When Disaster Strikes  Fire, Flood, Blizzard, Twister

Marylanders rightly regard themselves as relatively removed from nature's worst disasters: hurricanes, earthquakes, fierce electrical storms, tornadoes, and devastating droughts. Yet excepting earthquakes, each occasionally strikes, seldom catastrophically but often severely enough to refresh our gratitude for their infrequency. By far the most costly disaster is the scourge of fire, sometimes caused by lightning, sometimes by spontaneous combustion, often by human carelessness and sometimes by arson. These scenes give a sampling of Sandy Spring's brushes with the hard hand of nature and arrant man.

Four times in 30 years the Patuxent River leaped its banks and flooded the valley home of Mason and Lydia Haviland on Haviland Mill Road. Here Charlotte and Phyllis Haviland wade in the lawn during a 1956 deluge. Tropical storm Agnes hit hardest, in 1972, when water swirled 19 inches above the second floor. From their refuge in the upstairs bedroom, Mason and Lydia tucked the family cat in a styrofoam picnic cooler, launched it and themselves from a bedroom window, and swam with the cooler to high ground.

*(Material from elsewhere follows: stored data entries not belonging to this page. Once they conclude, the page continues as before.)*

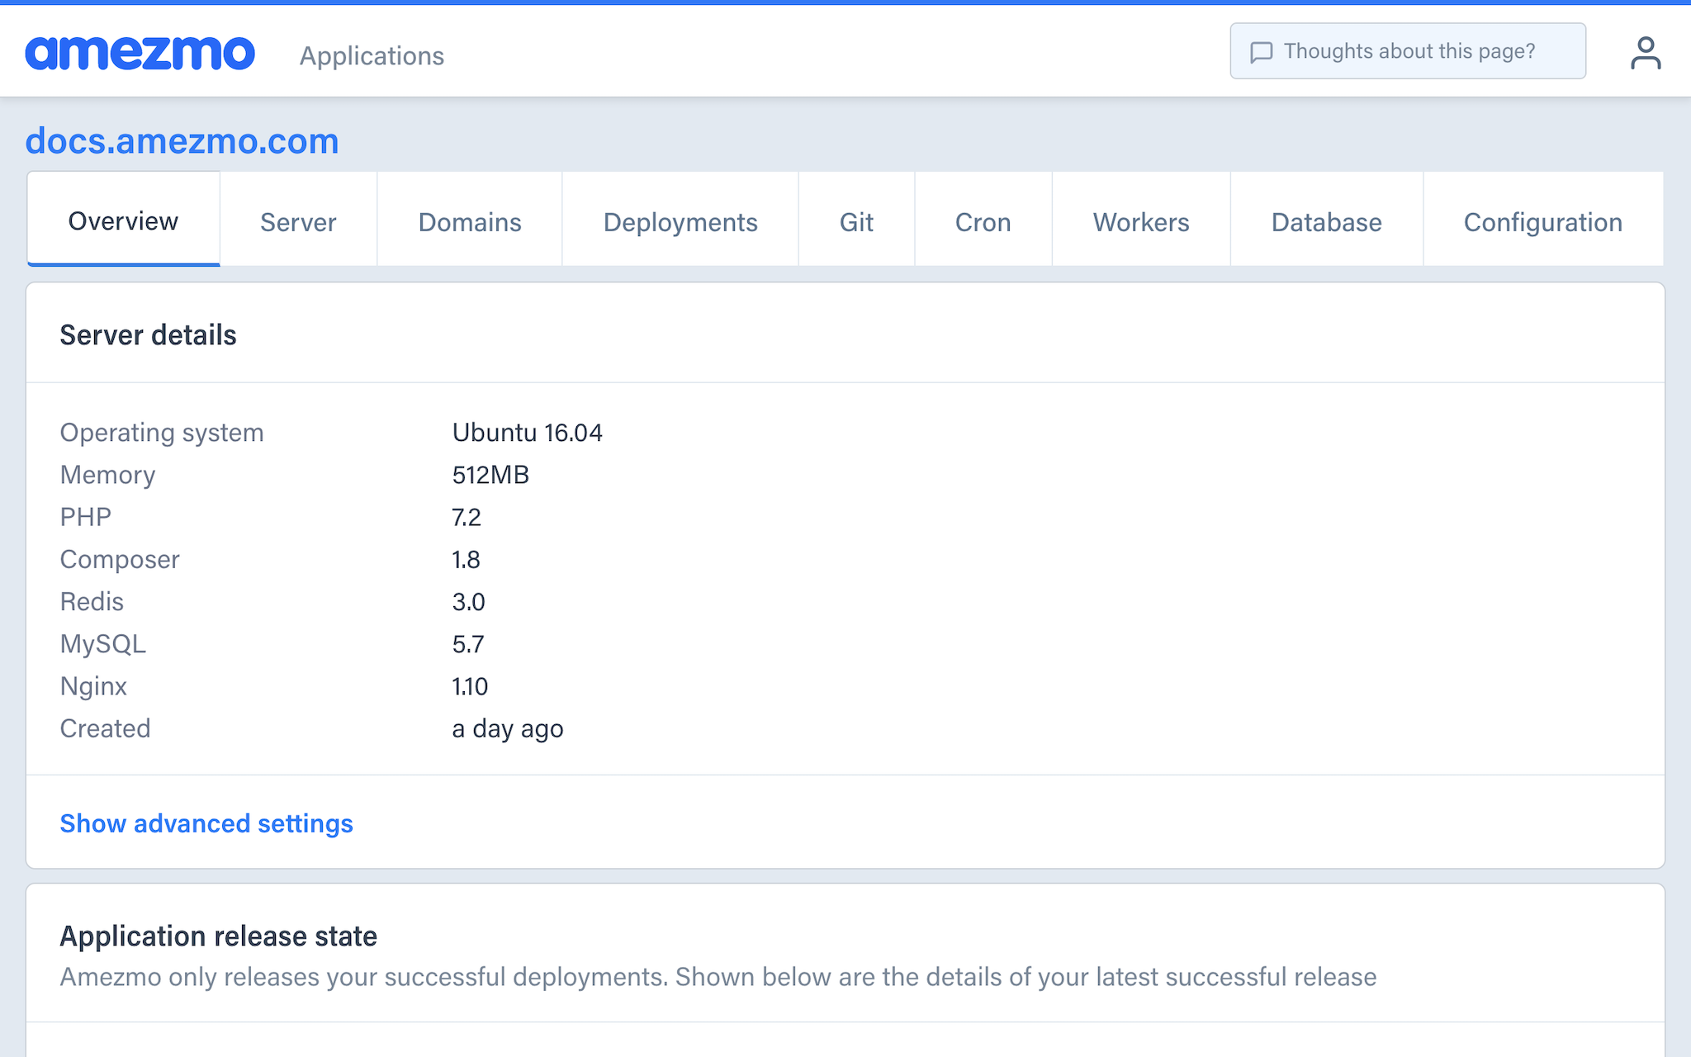Click the amezmo logo

point(140,53)
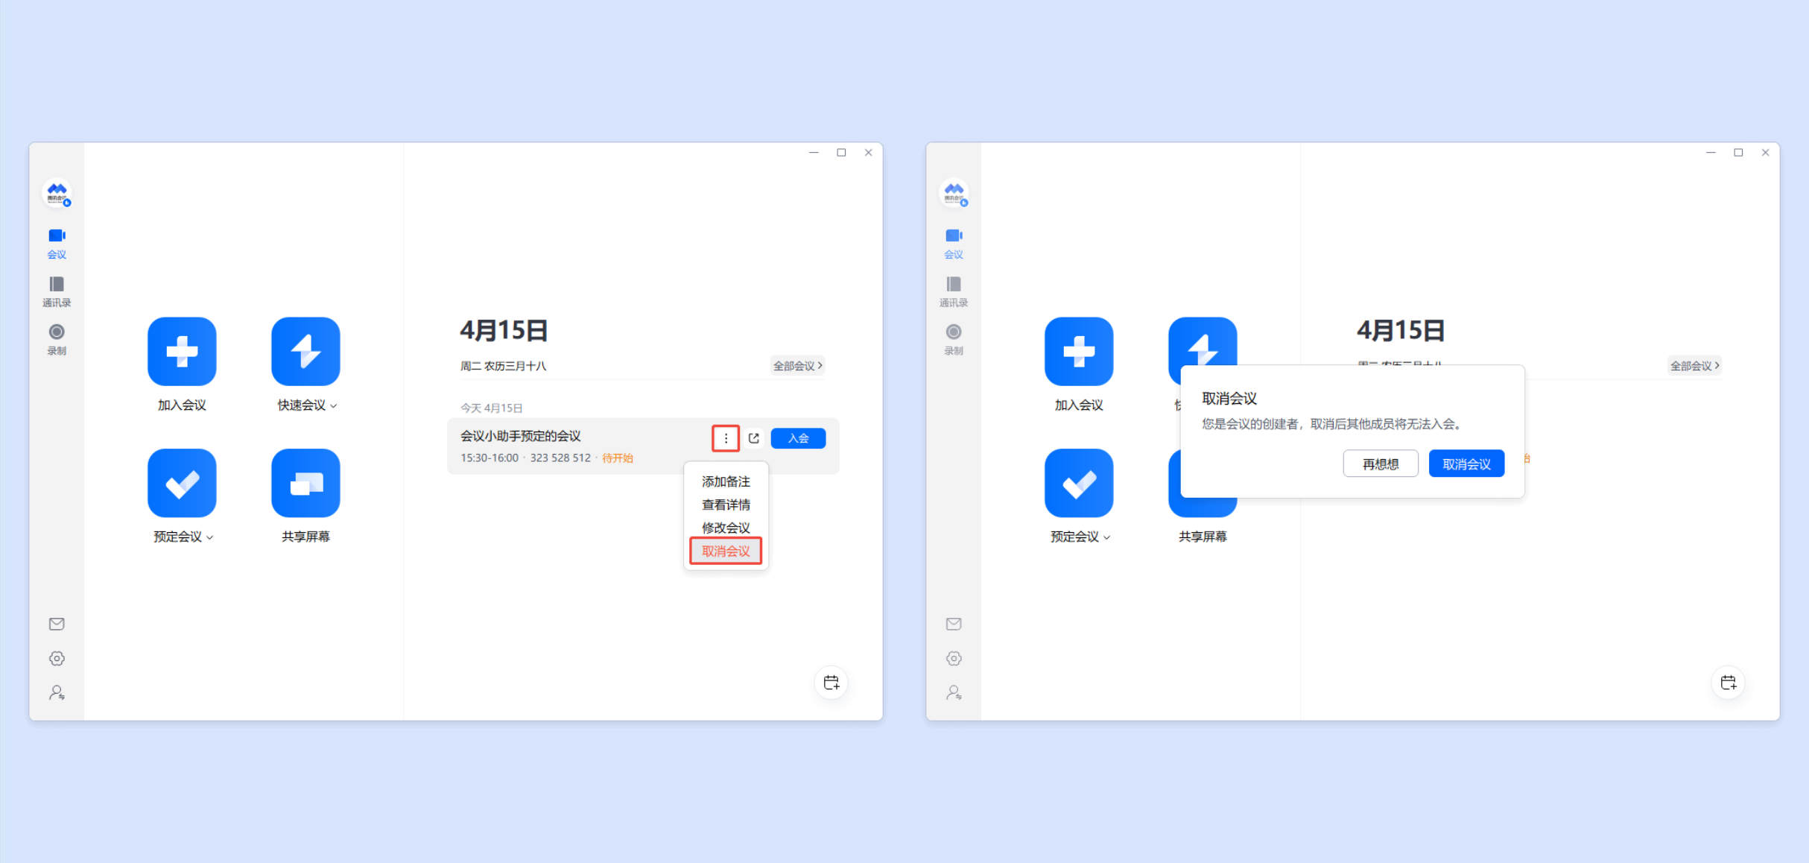This screenshot has width=1809, height=863.
Task: Open the three-dot more options menu for meeting
Action: [x=726, y=438]
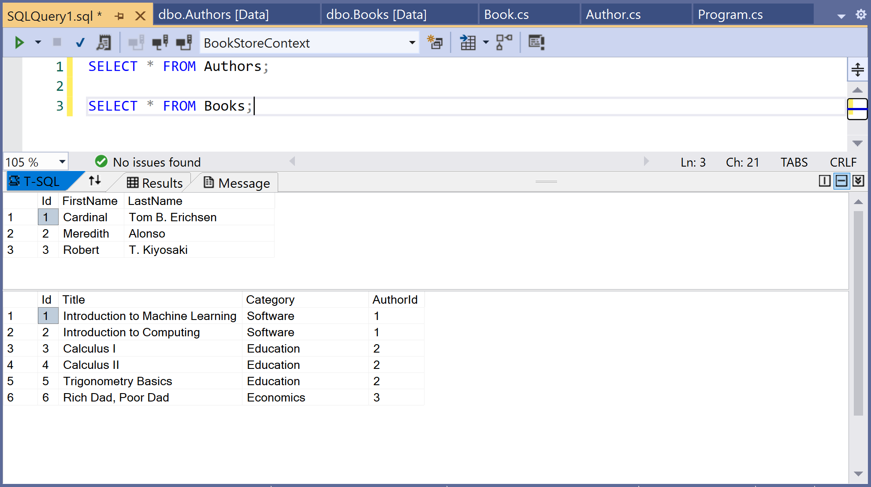Pin the SQLQuery1.sql tab
The image size is (871, 487).
pos(119,16)
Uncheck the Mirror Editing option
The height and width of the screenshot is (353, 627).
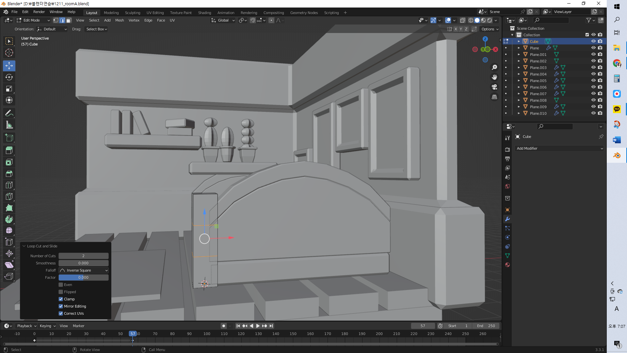coord(61,306)
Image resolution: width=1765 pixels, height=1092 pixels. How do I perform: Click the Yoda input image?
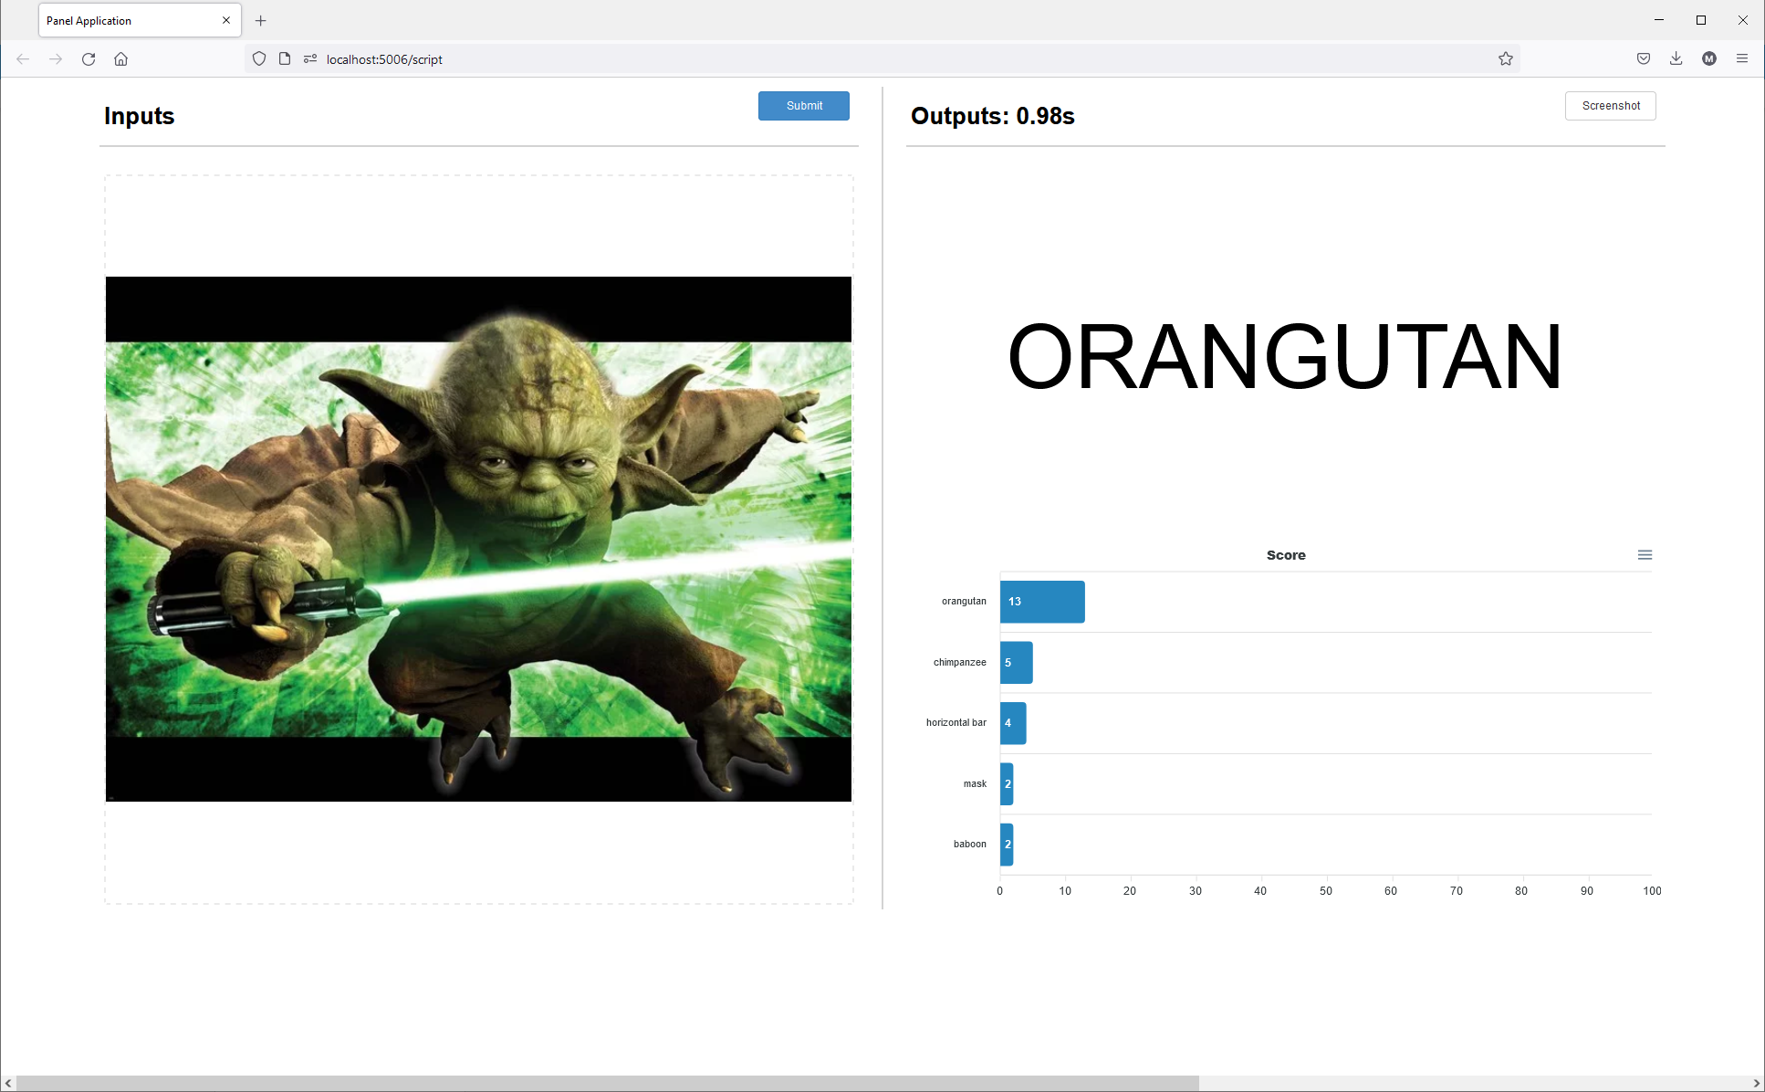478,539
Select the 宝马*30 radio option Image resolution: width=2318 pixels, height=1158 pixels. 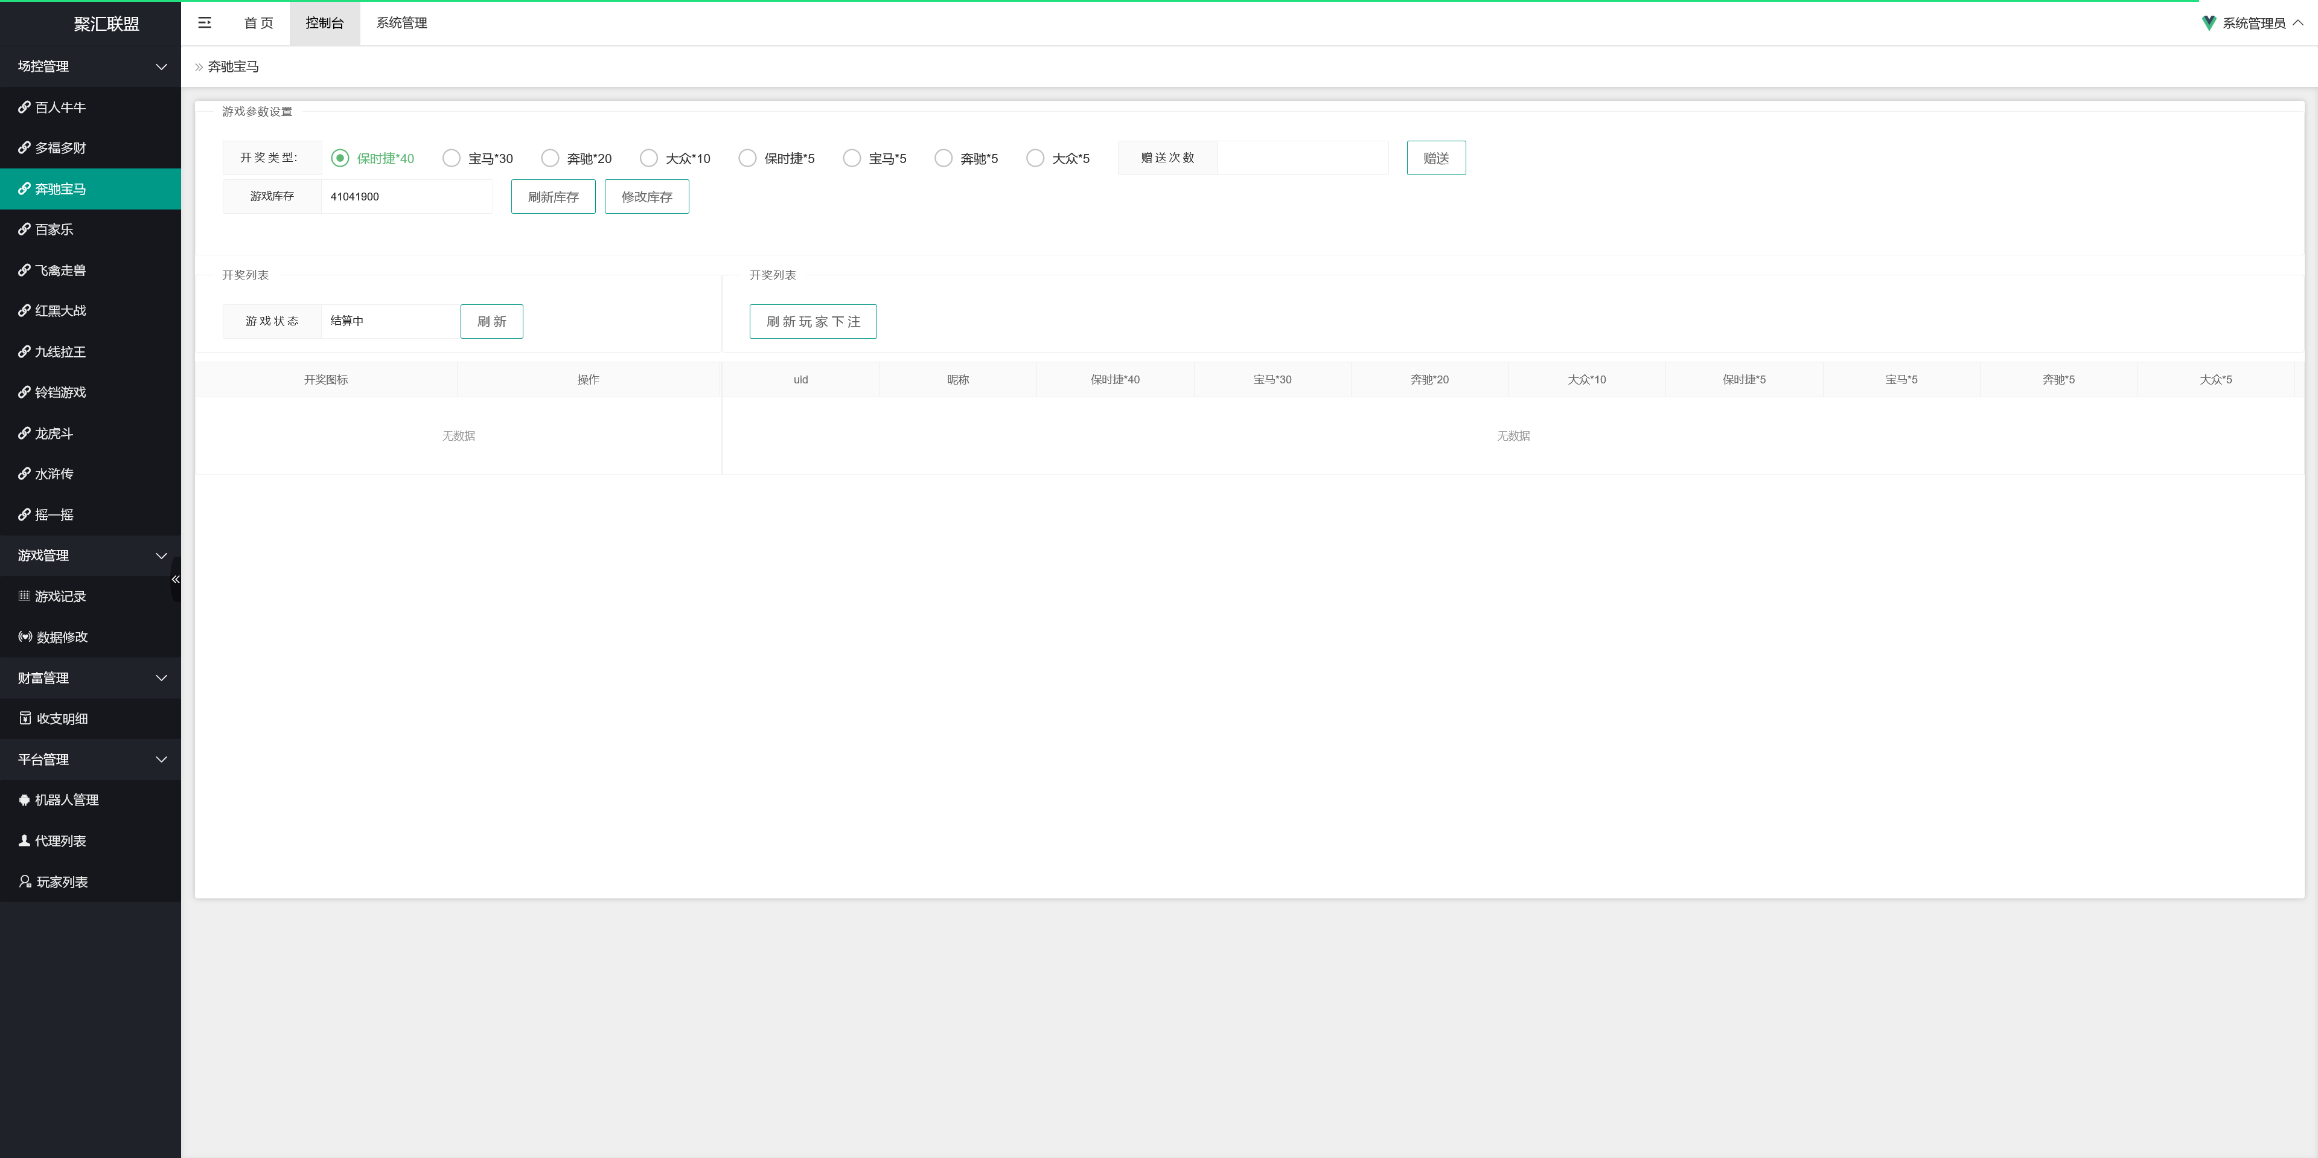452,158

Tom Lansdale's Sherwood Mill burns to the ground on an April Sunday in 1966--a scene watched by hundreds of churchgoers. The structure had been built by his father Richard H. Lansdale II in 1921. The cause of the fire was not determined. Fire crews from Hillandale and Kensington struggled vainly beside Sandy Spring firemen to combat the blaze. Lansdale rebuilt and continued milling into the 1980s.